Sendiri adalah niscahya. Kelak aku akan tua dan ditinggalkan anak yang kubesarkan dengan cemas dan buku tentang luar angkasa. Mungkin aku akan menunggu kapan akhir pekan, kapan lebaran. Kesendirianku akan penuh riak doa dan cinta. Entahlah, rencana hari tua seharusnya tidak sejanggal ini untuk diceritakan.

Bulan selalu sendiri. Dan dia baik-baik saja.

Lonely Sweet Potato

I am a lonely sweet potato randomly goes to grocery store. Only to make myself less-lonely by meeting a woman who selectively picks her tangerines, or a toddler who screams for more snacks, or cashier– yes, it must be good to meet other people. It will fill up my energy.

But loneliness is a way to pamper yourself, right? Yes, I can do anything by myself! I can… Uhm… Listen to.. The radio, or maybe try walking and find that it is a bless to have neighbors who grow sunflower, and while walking, I can name random stray cat I meet with character from Harry Potter? Brilliant idea.

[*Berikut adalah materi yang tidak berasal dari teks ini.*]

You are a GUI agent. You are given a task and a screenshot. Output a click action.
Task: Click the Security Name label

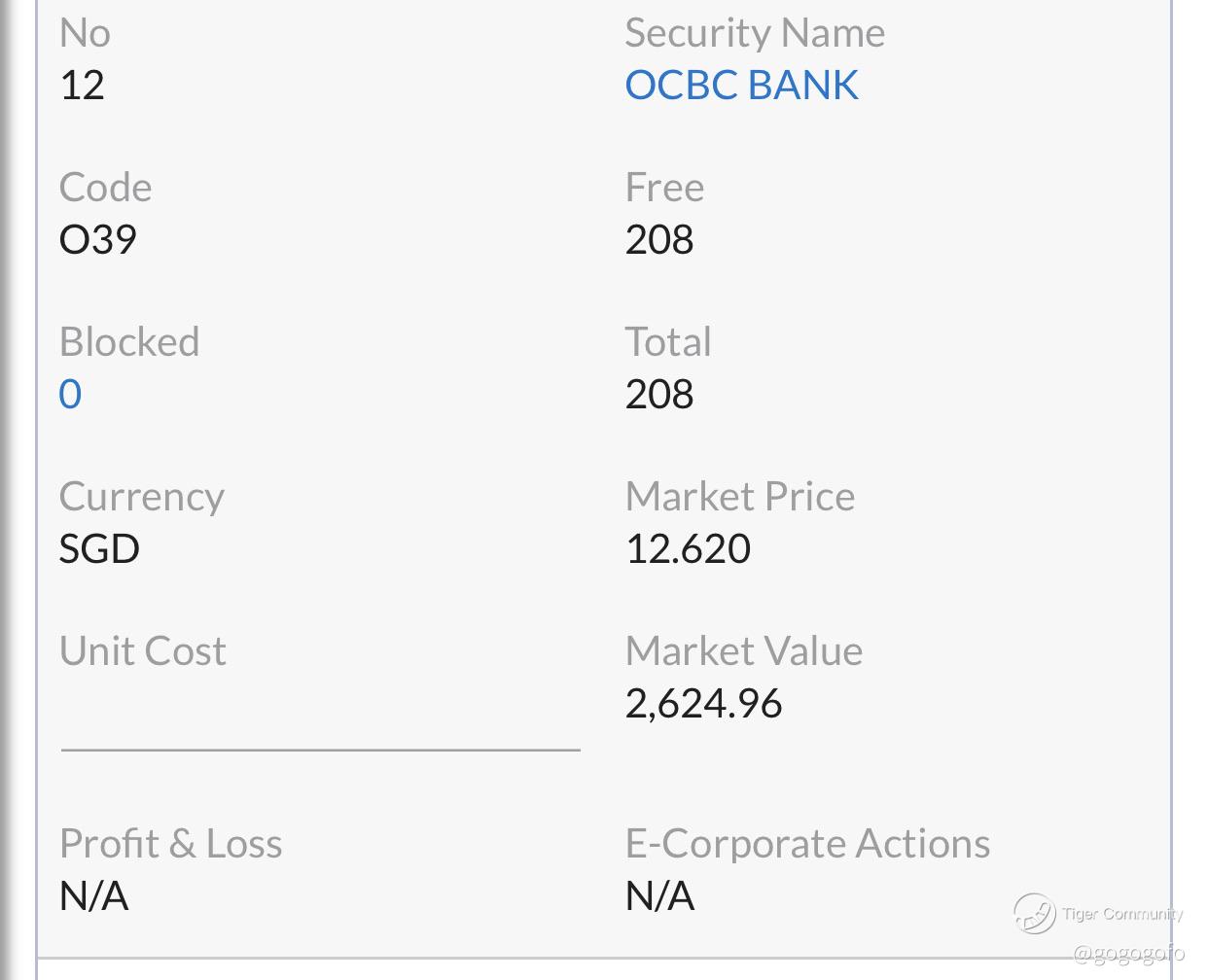pyautogui.click(x=755, y=33)
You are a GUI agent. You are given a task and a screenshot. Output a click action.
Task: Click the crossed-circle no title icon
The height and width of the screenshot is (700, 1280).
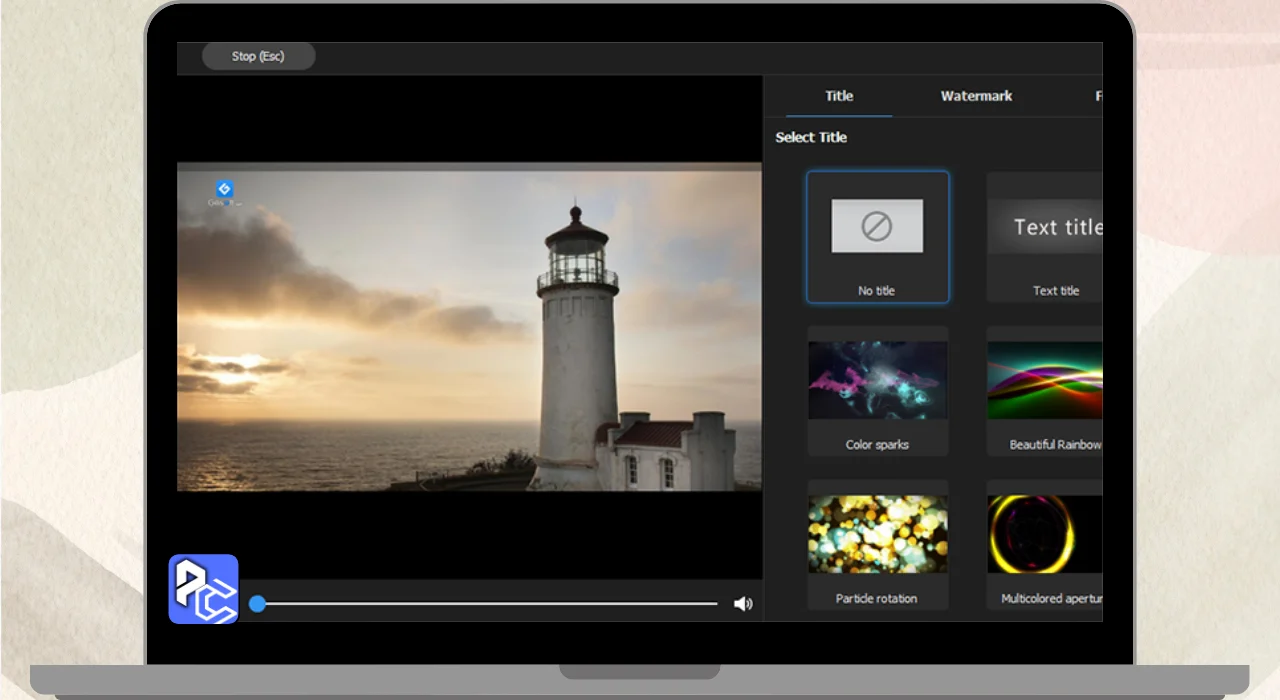[x=877, y=226]
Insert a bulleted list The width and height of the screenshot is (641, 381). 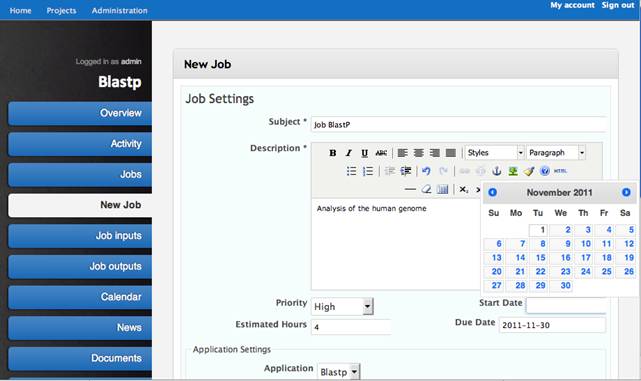click(x=351, y=171)
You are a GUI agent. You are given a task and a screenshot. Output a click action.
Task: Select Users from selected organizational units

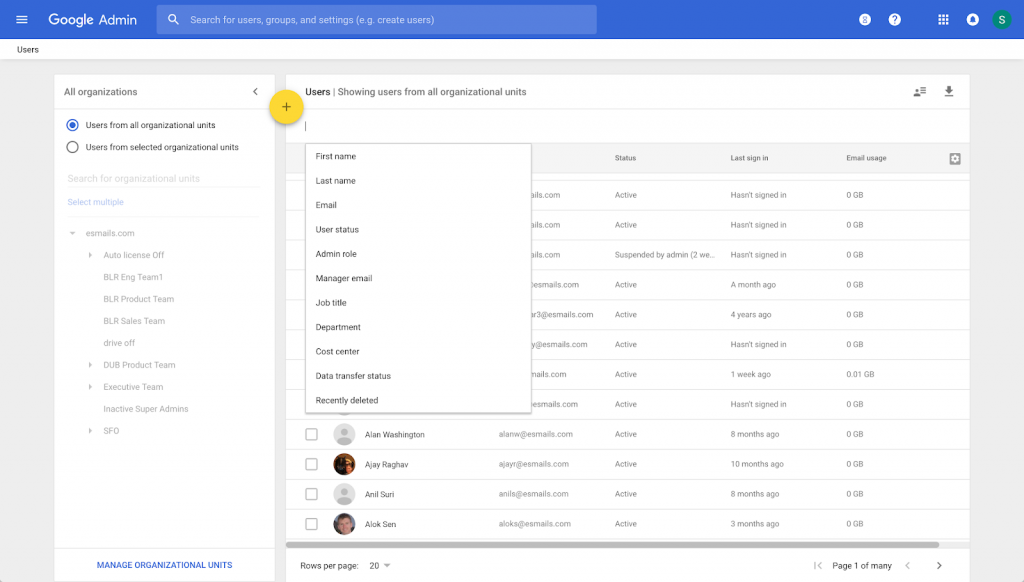72,147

Yet I feel more lonely. Those all crowds and birds’ chirps along the walk validate my loneliness. Even all the plans are still in my thought.

I should keep a company, maybe. Maybe a cat? No, I am actually afraid of cats. Or… Someone? But wait, will he be okay with me? I mean, look, I am boring and awkward sweet potato. But maybe I can list all the possible small talks that might be interesting.

Okay. Well, um….

There must be something we could talk, right. They say, talk about the day? Oh. Okay, the day. Will it be rain? Is your laundry safe? … Think about something deeper! Deeper! So that he will not be bored.

Okay, what does rain remind you of?

But wait, how if he tells me about something that I don’t wanna hear, like, his past about his first love?

Change question! Okay, let my sweet potato brain think. Books! Talk about books, a history of humankind maybe? No no. I can be drown, I will later question my sanity by offering such suggestion.

So what topic I should bring to the table?

“Miss, it’s Rp 86.000.” Said the cashier.

Oh. Someone is really talking to me. I smile to her widely, it’s like my day is made.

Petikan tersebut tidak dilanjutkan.